* _Data shown_:
↓↓↓
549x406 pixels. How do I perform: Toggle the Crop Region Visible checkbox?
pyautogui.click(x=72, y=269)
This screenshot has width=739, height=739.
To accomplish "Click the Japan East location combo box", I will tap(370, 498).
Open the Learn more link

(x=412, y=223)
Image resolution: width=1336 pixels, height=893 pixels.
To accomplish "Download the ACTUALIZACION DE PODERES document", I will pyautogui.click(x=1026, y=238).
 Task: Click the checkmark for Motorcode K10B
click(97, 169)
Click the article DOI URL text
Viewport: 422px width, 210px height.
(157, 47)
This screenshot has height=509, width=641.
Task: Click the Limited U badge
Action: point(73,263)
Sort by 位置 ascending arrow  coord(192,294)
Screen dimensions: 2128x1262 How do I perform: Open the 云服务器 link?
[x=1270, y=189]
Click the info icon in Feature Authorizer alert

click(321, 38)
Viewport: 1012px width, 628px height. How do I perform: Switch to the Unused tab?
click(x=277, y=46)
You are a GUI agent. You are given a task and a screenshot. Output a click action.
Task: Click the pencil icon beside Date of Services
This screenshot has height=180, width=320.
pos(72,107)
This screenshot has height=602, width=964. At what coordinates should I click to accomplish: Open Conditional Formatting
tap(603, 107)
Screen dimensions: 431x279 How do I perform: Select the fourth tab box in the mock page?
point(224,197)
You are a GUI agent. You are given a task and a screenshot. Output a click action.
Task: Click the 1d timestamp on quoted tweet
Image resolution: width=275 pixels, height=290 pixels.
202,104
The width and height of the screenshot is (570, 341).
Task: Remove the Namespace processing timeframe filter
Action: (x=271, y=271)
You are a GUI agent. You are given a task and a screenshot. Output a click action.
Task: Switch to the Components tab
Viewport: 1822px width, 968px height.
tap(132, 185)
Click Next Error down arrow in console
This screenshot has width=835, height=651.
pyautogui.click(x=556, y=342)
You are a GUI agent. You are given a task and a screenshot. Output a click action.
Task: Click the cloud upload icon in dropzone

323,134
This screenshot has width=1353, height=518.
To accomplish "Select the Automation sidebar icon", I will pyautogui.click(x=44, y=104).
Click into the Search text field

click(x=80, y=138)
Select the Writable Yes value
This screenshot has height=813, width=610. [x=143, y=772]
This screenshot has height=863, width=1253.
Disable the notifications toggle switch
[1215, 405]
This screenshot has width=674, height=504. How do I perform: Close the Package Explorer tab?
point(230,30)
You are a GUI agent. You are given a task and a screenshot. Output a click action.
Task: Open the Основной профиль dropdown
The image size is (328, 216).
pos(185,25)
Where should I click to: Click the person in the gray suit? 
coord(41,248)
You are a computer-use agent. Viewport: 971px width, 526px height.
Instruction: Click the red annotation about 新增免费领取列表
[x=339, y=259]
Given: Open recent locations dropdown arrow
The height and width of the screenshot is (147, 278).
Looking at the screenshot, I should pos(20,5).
↑↑↑
* _Work task_: Your task is to repeat each of the records above exactly.

* _Response_:
549x406 pixels. How do I perform: Toggle the Crop Region Visible checkbox?
pyautogui.click(x=72, y=269)
This screenshot has width=739, height=739.
To accomplish "Click the Japan East location combo box", I will tap(370, 498).
Open the Learn more link

(x=412, y=223)
Image resolution: width=1336 pixels, height=893 pixels.
To accomplish "Download the ACTUALIZACION DE PODERES document", I will pyautogui.click(x=1026, y=238).
 Task: Click the checkmark for Motorcode K10B
click(97, 169)
Click the article DOI URL text
Viewport: 422px width, 210px height.
(157, 47)
This screenshot has height=509, width=641.
Task: Click the Limited U badge
Action: point(73,263)
Sort by 位置 ascending arrow  coord(192,294)
Screen dimensions: 2128x1262 How do I perform: Open the 云服务器 link?
[x=1270, y=189]
Click the info icon in Feature Authorizer alert

click(321, 38)
Viewport: 1012px width, 628px height. How do I perform: Switch to the Unused tab?
click(x=277, y=46)
You are a GUI agent. You are given a task and a screenshot. Output a click action.
Task: Click the pencil icon beside Date of Services
This screenshot has height=180, width=320.
pos(72,107)
This screenshot has height=602, width=964. At what coordinates should I click to accomplish: Open Conditional Formatting
tap(603, 107)
Screen dimensions: 431x279 How do I perform: Select the fourth tab box in the mock page?
point(224,197)
You are a GUI agent. You are given a task and a screenshot. Output a click action.
Task: Click the 1d timestamp on quoted tweet
Image resolution: width=275 pixels, height=290 pixels.
202,104
The width and height of the screenshot is (570, 341).
Task: Remove the Namespace processing timeframe filter
Action: (x=271, y=271)
You are a GUI agent. You are given a task and a screenshot. Output a click action.
Task: Switch to the Components tab
Viewport: 1822px width, 968px height.
tap(132, 185)
Click Next Error down arrow in console
This screenshot has width=835, height=651.
pyautogui.click(x=556, y=342)
You are a GUI agent. You are given a task and a screenshot. Output a click action.
Task: Click the cloud upload icon in dropzone

323,134
This screenshot has width=1353, height=518.
To accomplish "Select the Automation sidebar icon", I will pyautogui.click(x=44, y=104).
Click into the Search text field

click(x=80, y=138)
Select the Writable Yes value
This screenshot has height=813, width=610. [x=143, y=772]
This screenshot has height=863, width=1253.
Disable the notifications toggle switch
[1215, 405]
This screenshot has width=674, height=504. How do I perform: Close the Package Explorer tab?
point(230,30)
You are a GUI agent. You are given a task and a screenshot. Output a click action.
Task: Open the Основной профиль dropdown
The image size is (328, 216).
pos(185,25)
Where should I click to: Click the person in the gray suit? 
coord(41,248)
You are a computer-use agent. Viewport: 971px width, 526px height.
Instruction: Click the red annotation about 新增免费领取列表
[x=339, y=259]
Given: Open recent locations dropdown arrow
The height and width of the screenshot is (147, 278).
Looking at the screenshot, I should pos(20,5).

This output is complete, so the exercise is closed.